Exercise brief →
What lines in the entries hold the string "resolution"? List them.

Stored data:

+++

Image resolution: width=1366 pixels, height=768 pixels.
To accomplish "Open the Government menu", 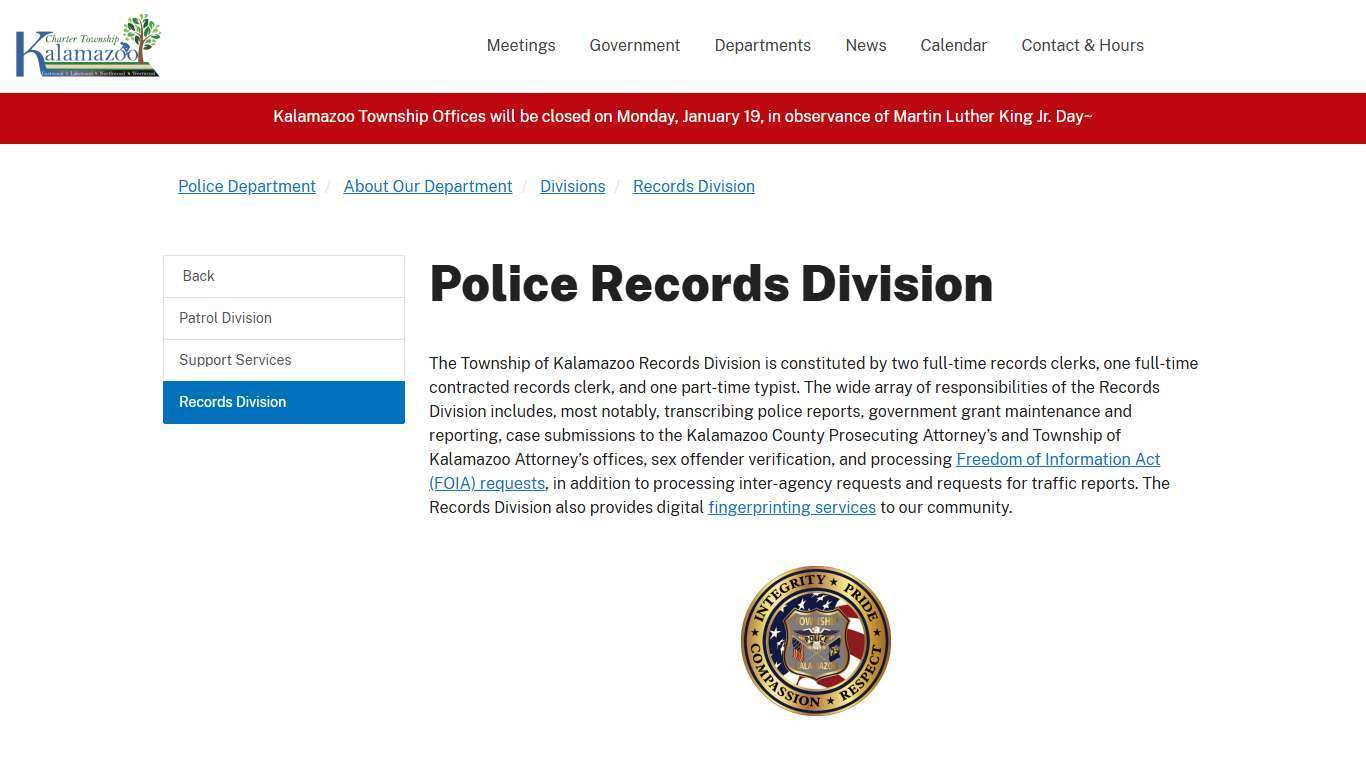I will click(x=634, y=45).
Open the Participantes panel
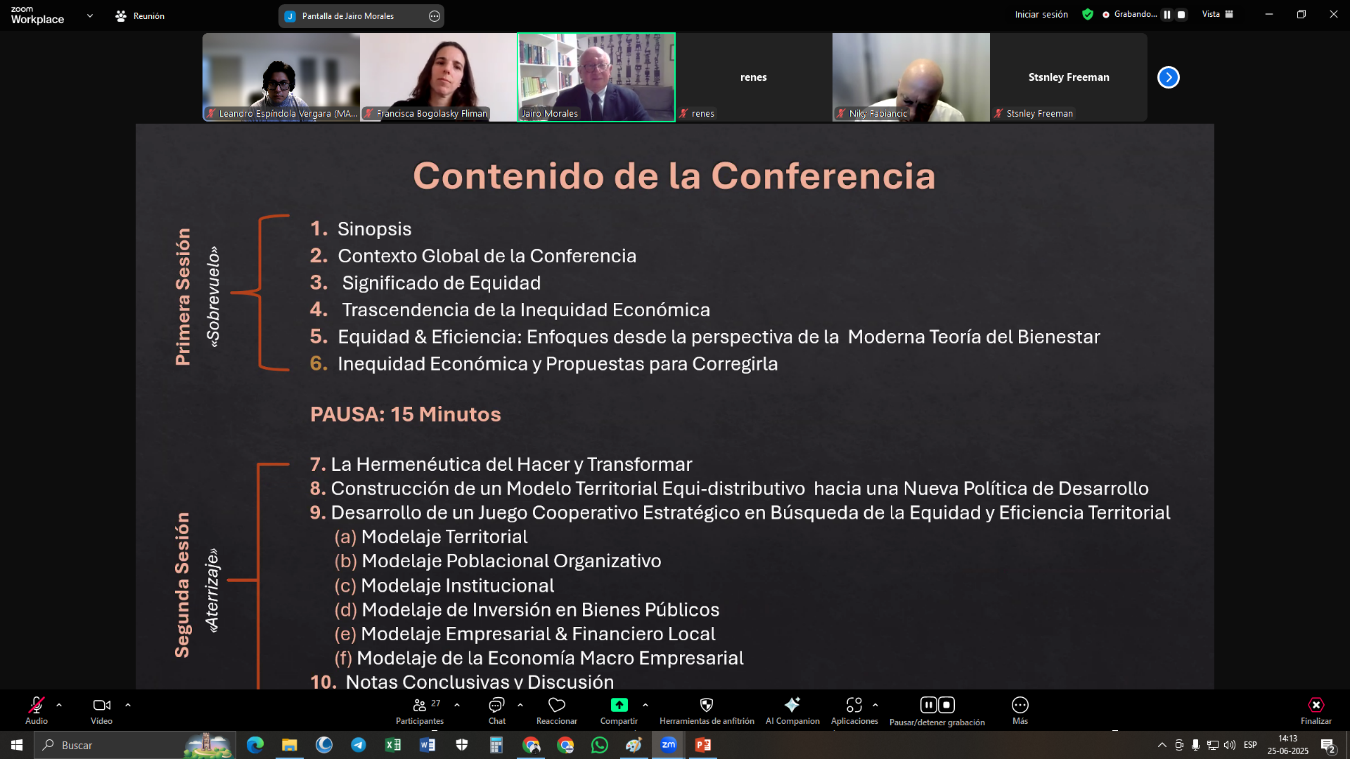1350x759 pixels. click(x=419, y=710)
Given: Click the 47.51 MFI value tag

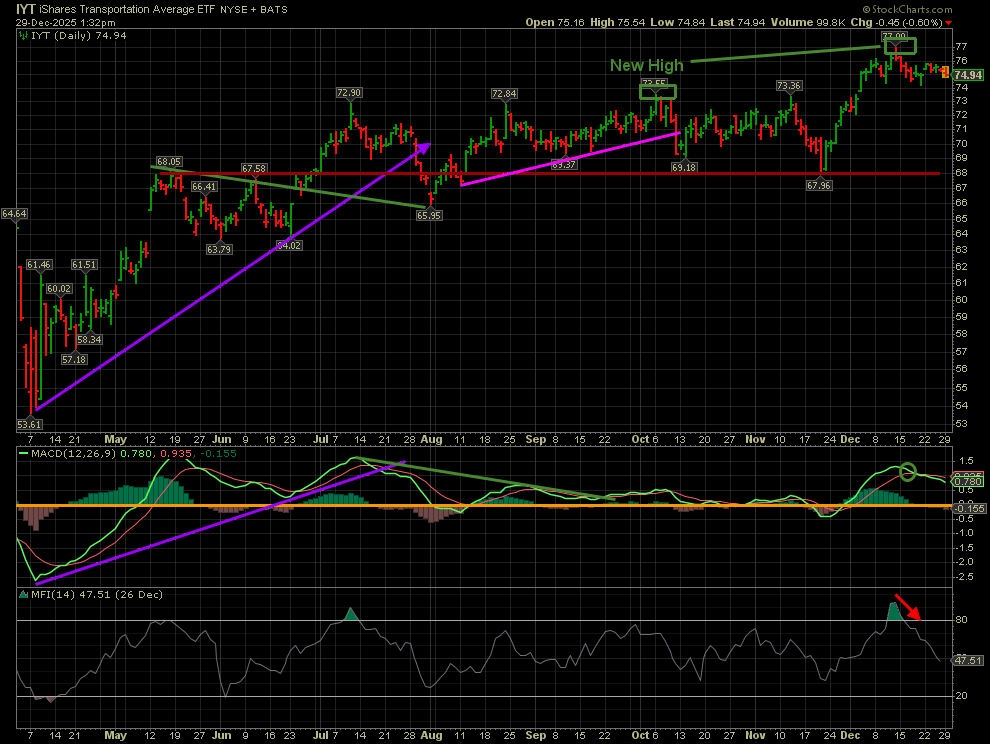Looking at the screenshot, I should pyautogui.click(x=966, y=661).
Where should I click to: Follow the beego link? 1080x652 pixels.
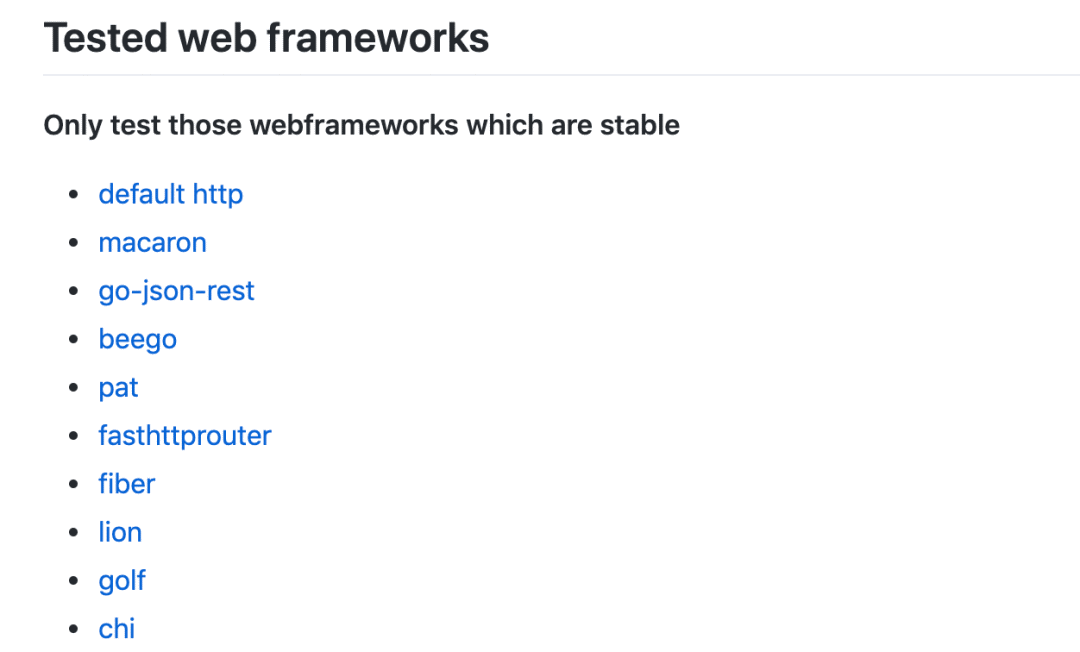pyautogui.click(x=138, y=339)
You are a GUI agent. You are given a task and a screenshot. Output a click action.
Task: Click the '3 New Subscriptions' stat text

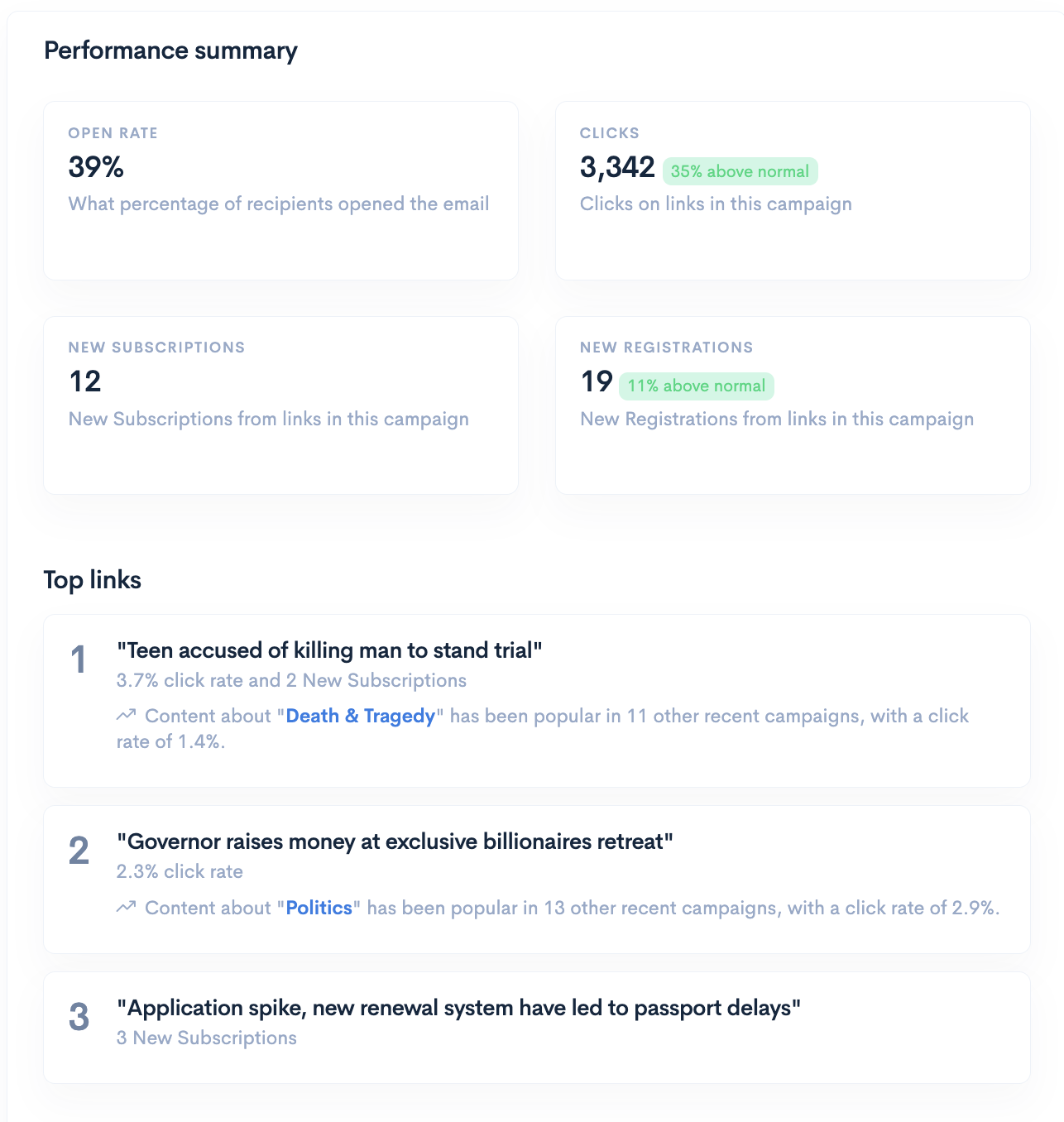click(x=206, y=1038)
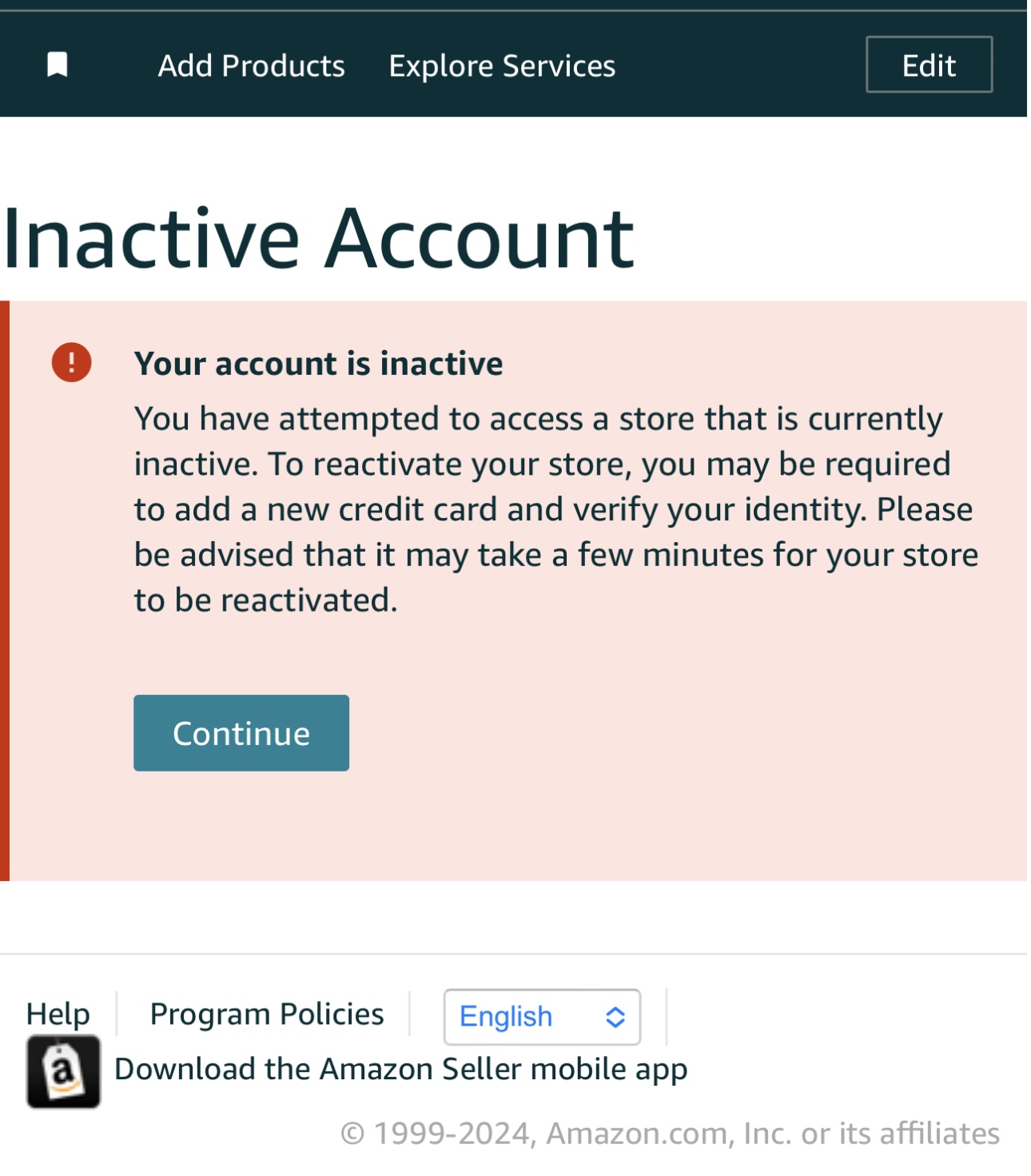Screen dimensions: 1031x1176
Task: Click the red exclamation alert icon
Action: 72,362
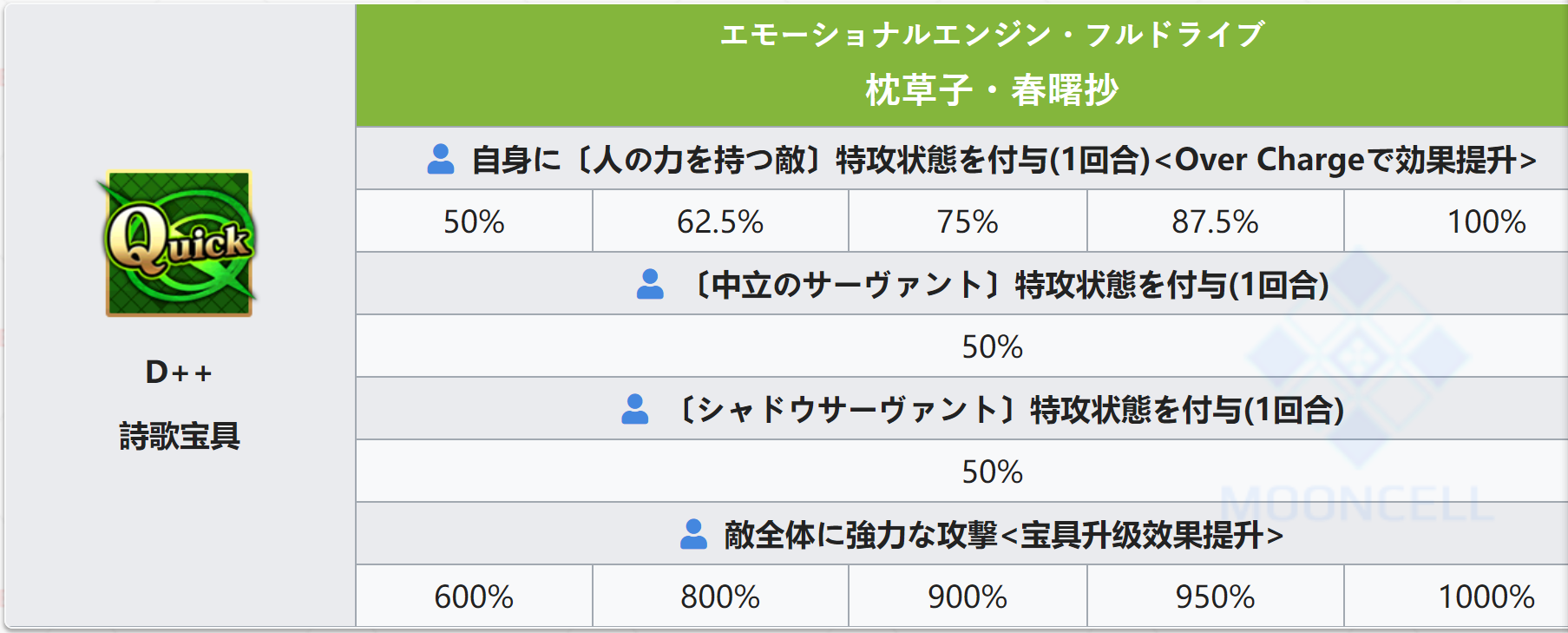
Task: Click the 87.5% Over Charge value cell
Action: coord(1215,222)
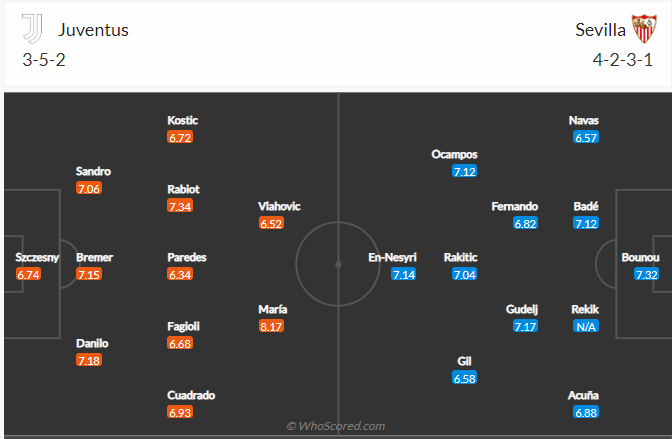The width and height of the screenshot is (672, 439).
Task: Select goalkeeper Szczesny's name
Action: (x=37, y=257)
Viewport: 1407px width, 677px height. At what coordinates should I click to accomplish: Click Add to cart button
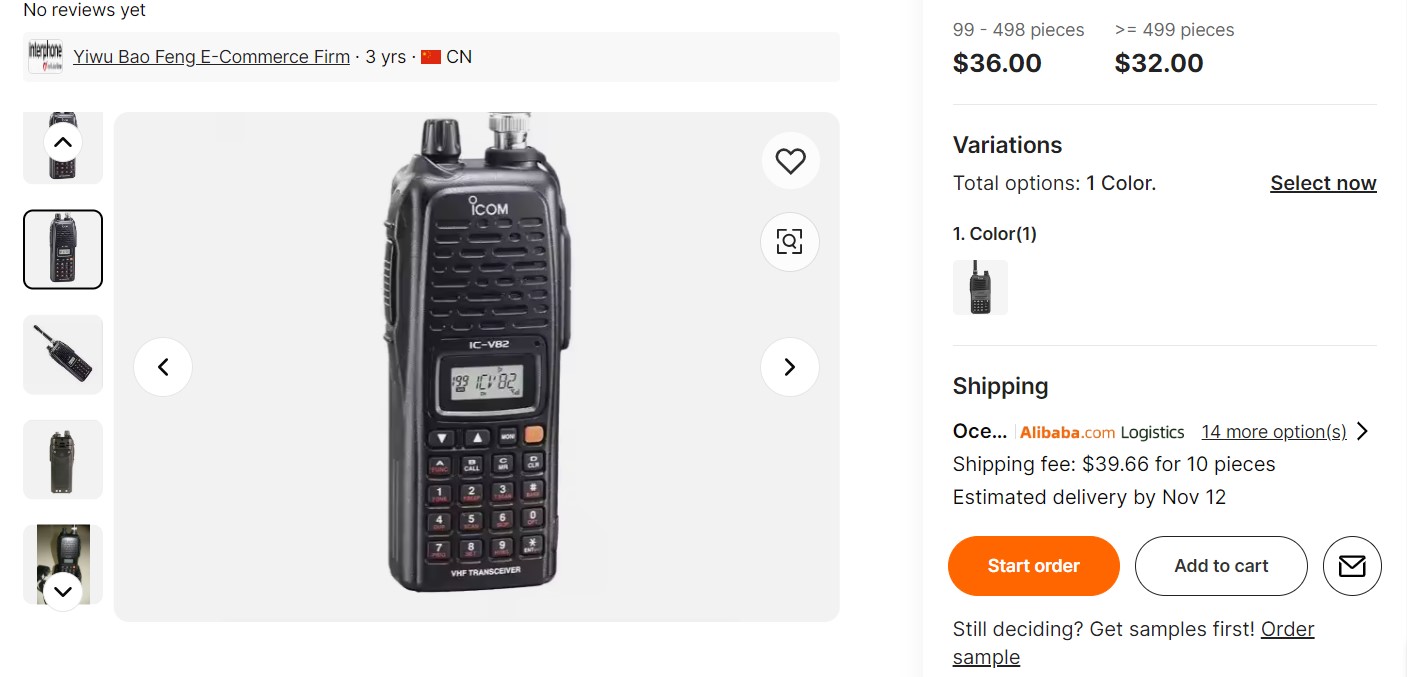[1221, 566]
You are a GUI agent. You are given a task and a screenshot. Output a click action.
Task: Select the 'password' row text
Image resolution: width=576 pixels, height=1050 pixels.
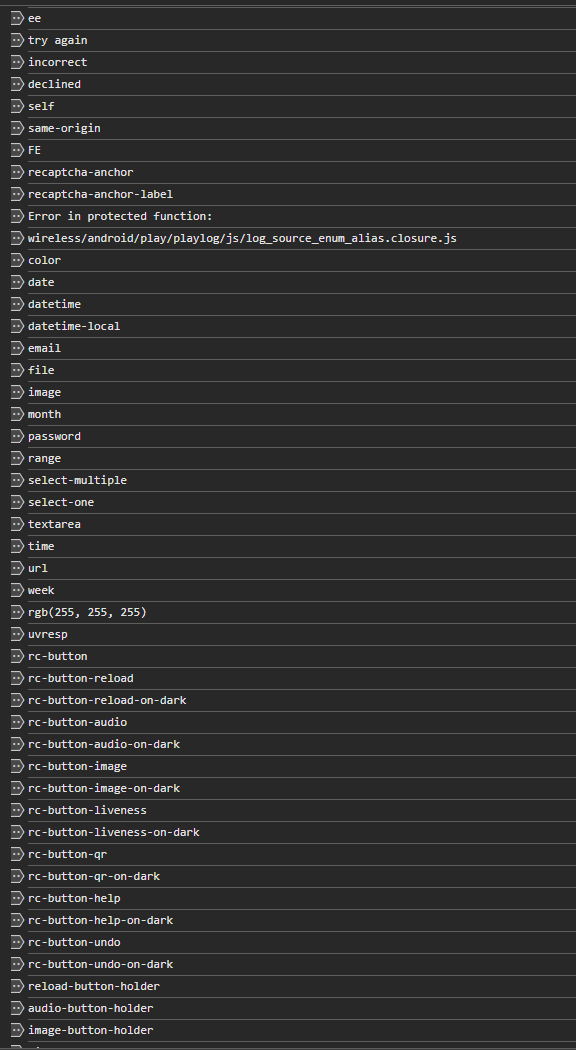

+++

Response to this task →
Image resolution: width=1366 pixels, height=768 pixels.
Image resolution: width=576 pixels, height=1050 pixels.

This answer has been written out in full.